What to produce
Below is a listing; repeat exactly the lines from the one containing "Click the 5ms" to the one containing "The width and", both included.

Data under study

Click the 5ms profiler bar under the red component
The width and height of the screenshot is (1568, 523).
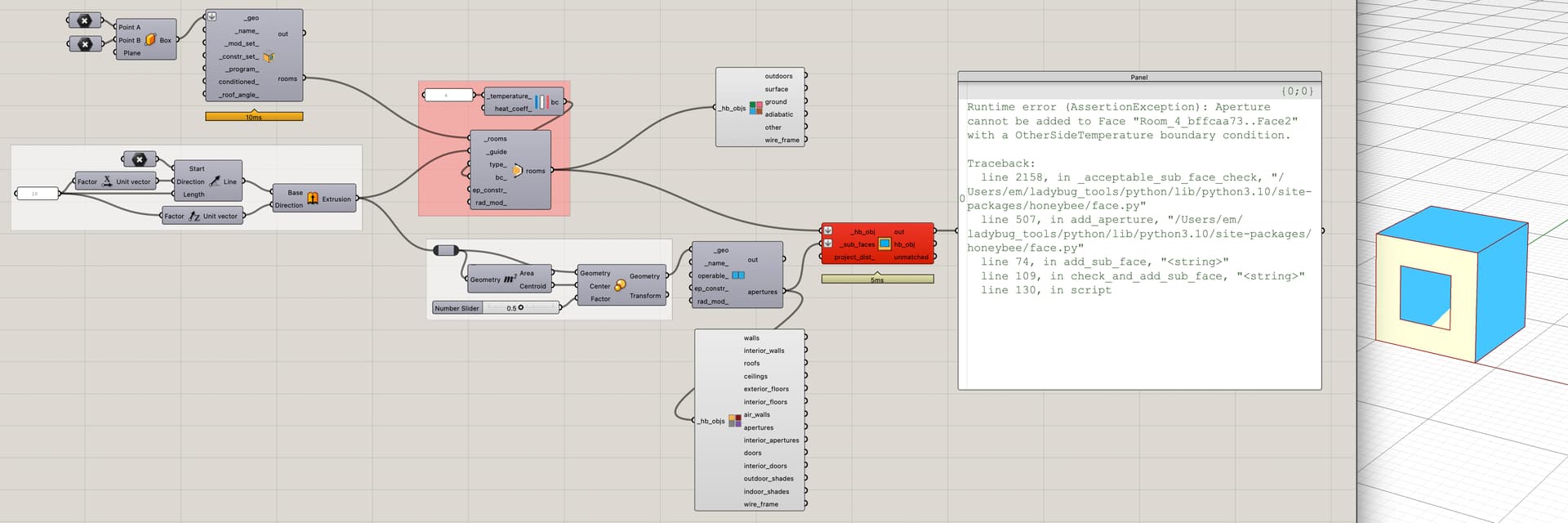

---

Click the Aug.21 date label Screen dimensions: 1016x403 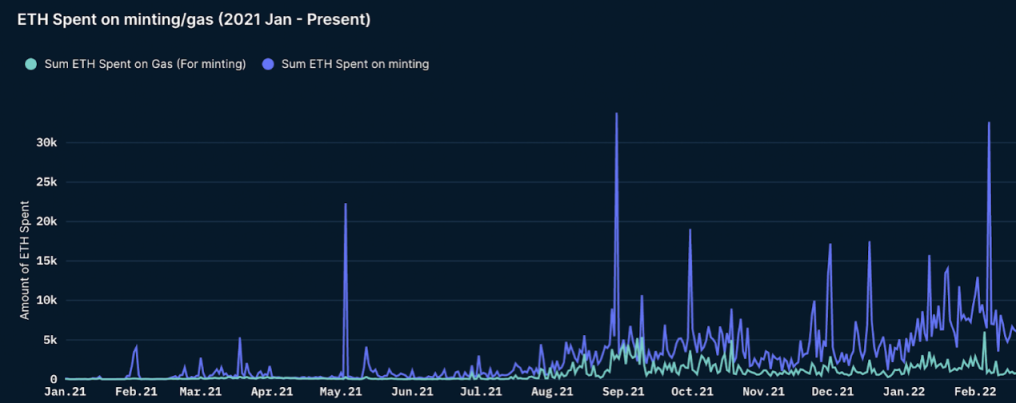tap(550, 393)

...

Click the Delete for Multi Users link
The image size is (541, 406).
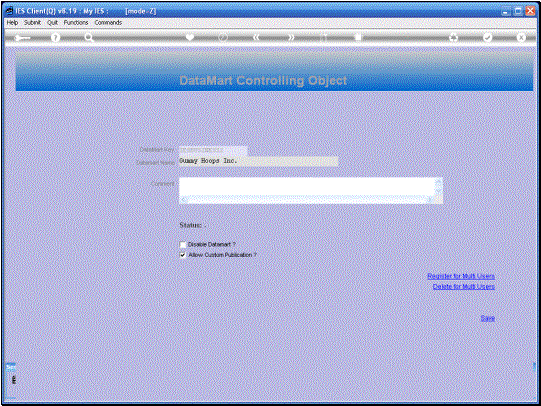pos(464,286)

Reply
Click the 5ms profiler bar under the red component
The width and height of the screenshot is (1568, 523).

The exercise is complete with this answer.